FortuNet had its IPO in January 2006, which brought net proceeds of $23.7 million. And since that offering, the company has struggled to find ways to put that capital to productive use. Some went to dividends, some to buybacks, but the end of fiscal year 2008 saw FortuNet’s bank accounts swollen with nearly $26.5 million in cash and short-term investments. This at a time when the market valued the entire company at less than $20 million. Of course, FortuNet is not the only microcap whose share price has been hammered in recent months; many—like KSW—have cash balances at their bank that exceed their market capitalization. However, unlike FortuNet, most of these companies are content to sit on their cash and count their pennies; or, even worse, dole it out on overpriced and impulsive acquisitions.

Since FortuNet’s announcement, its market price has soared from its lows.
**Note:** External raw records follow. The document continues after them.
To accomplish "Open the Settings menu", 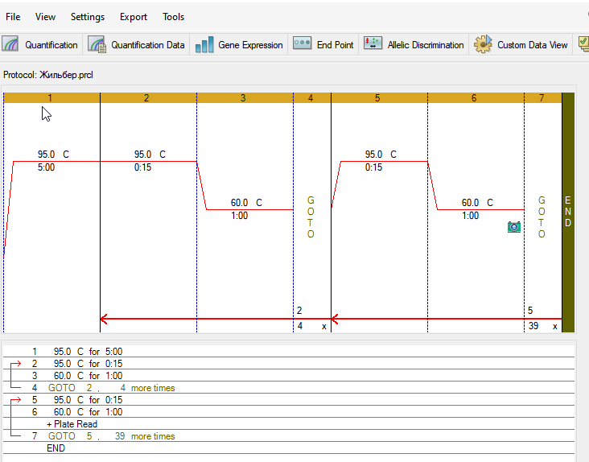I will (88, 16).
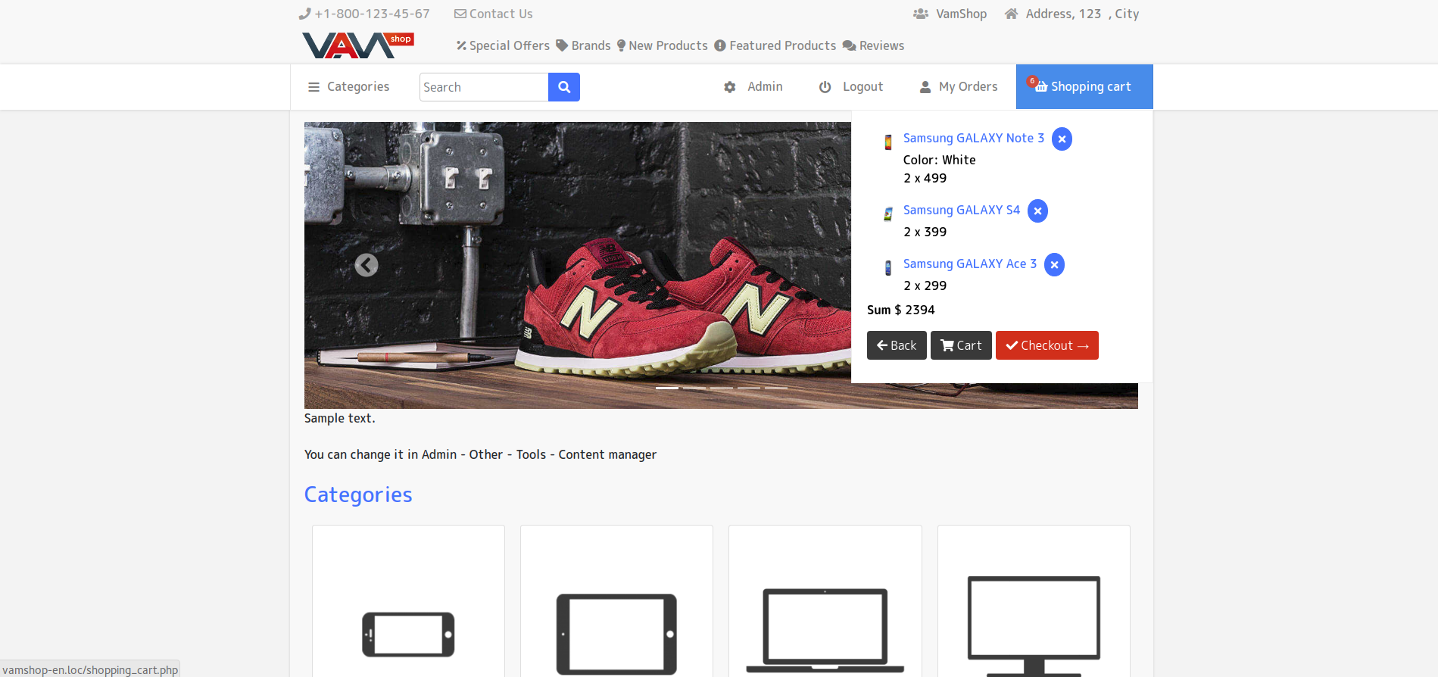1438x677 pixels.
Task: Open the laptop category icon
Action: click(x=825, y=630)
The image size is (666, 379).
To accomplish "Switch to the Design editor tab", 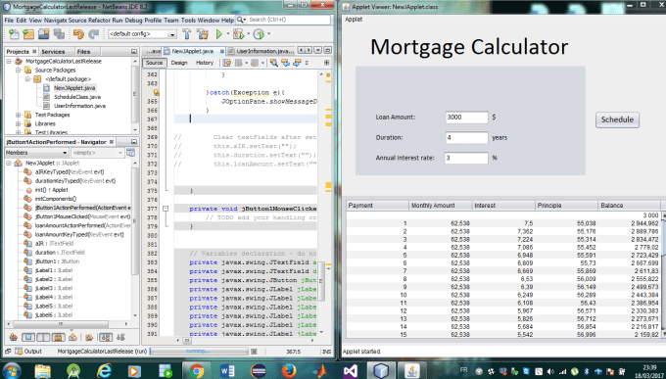I will (179, 63).
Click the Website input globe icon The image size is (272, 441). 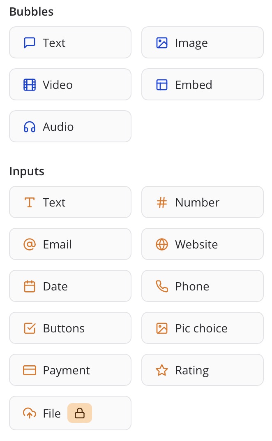162,244
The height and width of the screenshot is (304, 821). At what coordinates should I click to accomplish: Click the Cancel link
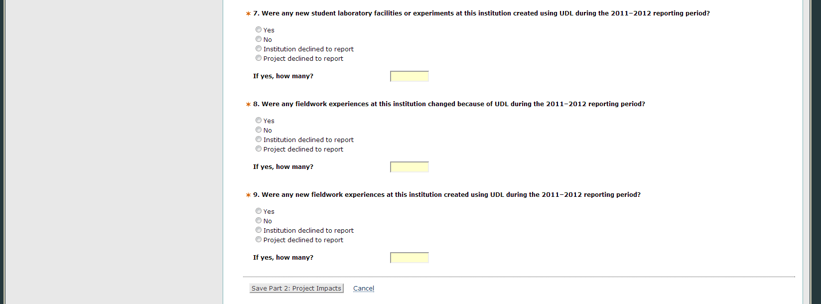click(x=364, y=289)
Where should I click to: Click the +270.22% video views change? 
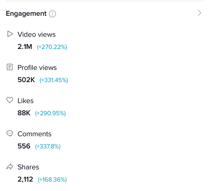tap(52, 47)
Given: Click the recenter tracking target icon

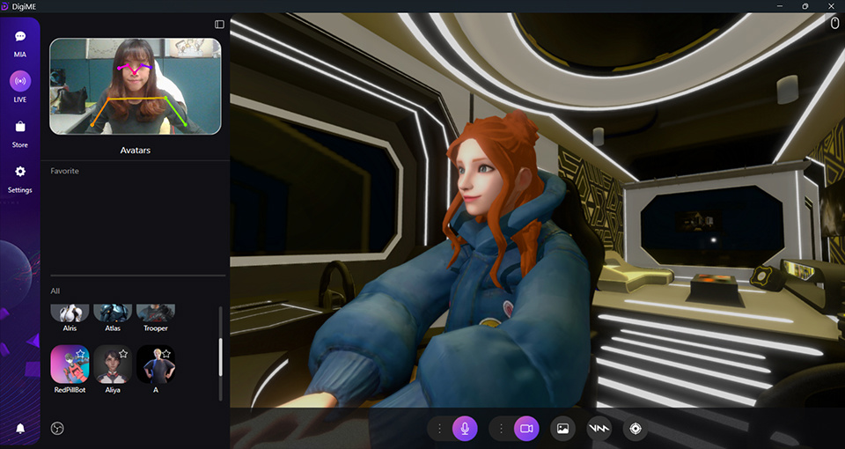Looking at the screenshot, I should click(635, 429).
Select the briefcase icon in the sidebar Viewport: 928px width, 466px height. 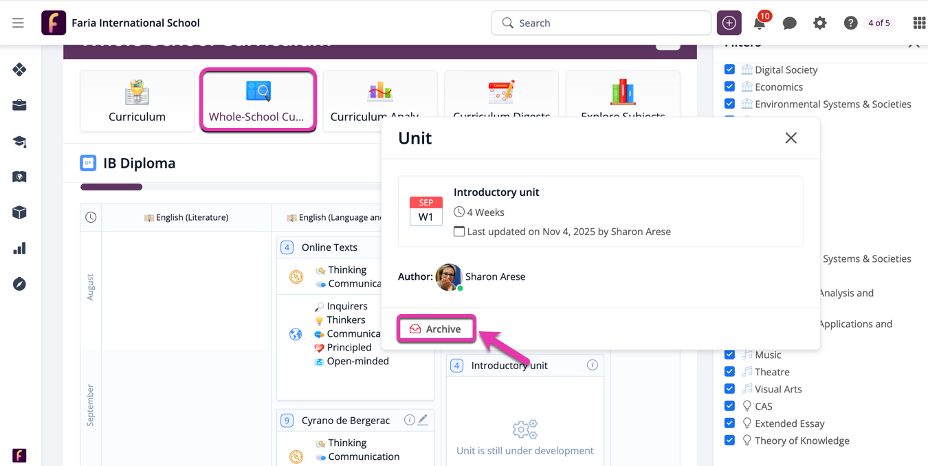point(19,105)
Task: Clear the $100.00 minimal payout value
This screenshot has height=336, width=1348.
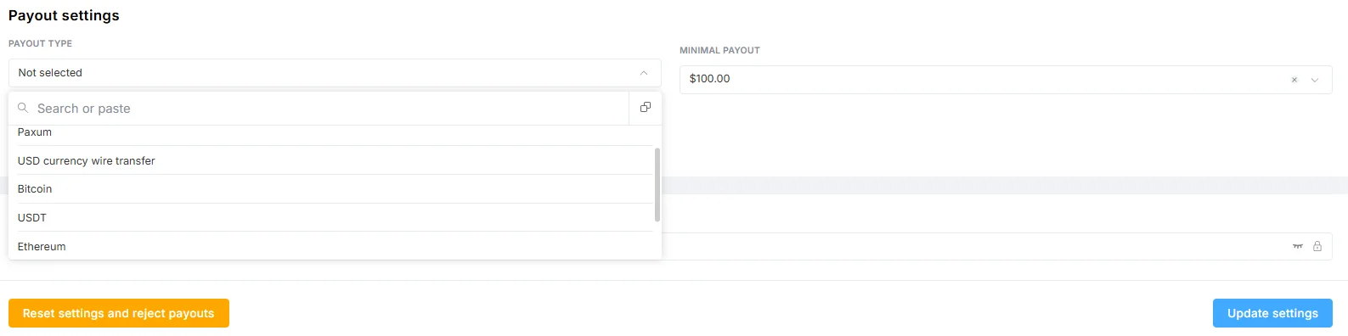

However, even at yesterday’s prices, the market effectively only values FortuNet’s business at about $4.64 million, or 42 cents per share ($2.92 less the upcoming dividend). And this for a business that earned 25 cents per share in 2008.

At these prices, I find FNET a compelling value, whose price and upcoming dividend offers a substantial margin of safety, particularly if the cash distribution is received in a tax-advantaged account (because the distribution may be taxed in a taxable account). After paying out the $27.6 million ($2.5 on 11.04 million shares) on May 4th, FNET will have a book value of about $16 million, or $1.45 per share. And it’s worth bearing in mind that FNET has shown positive FCF over each of the last six years (the only for which Morningstar data is available).

All told, I find FNET’s Board and management worthy of praise, for doing the right thing for its owners, even at the cost of reducing the amount of assets available for them to play with. It requires abundant honesty and candor to openly admit that productive uses for retained cash are too few and too risky. Human nature entices the powerful and capable to overestimate their abilities, and too often the result is irrational capital management. Kudos to FNET; may your fortune match your deeds.

Disclosure: I, or persons whose accounts I manage, own shares of FortuNet at the time of this writing.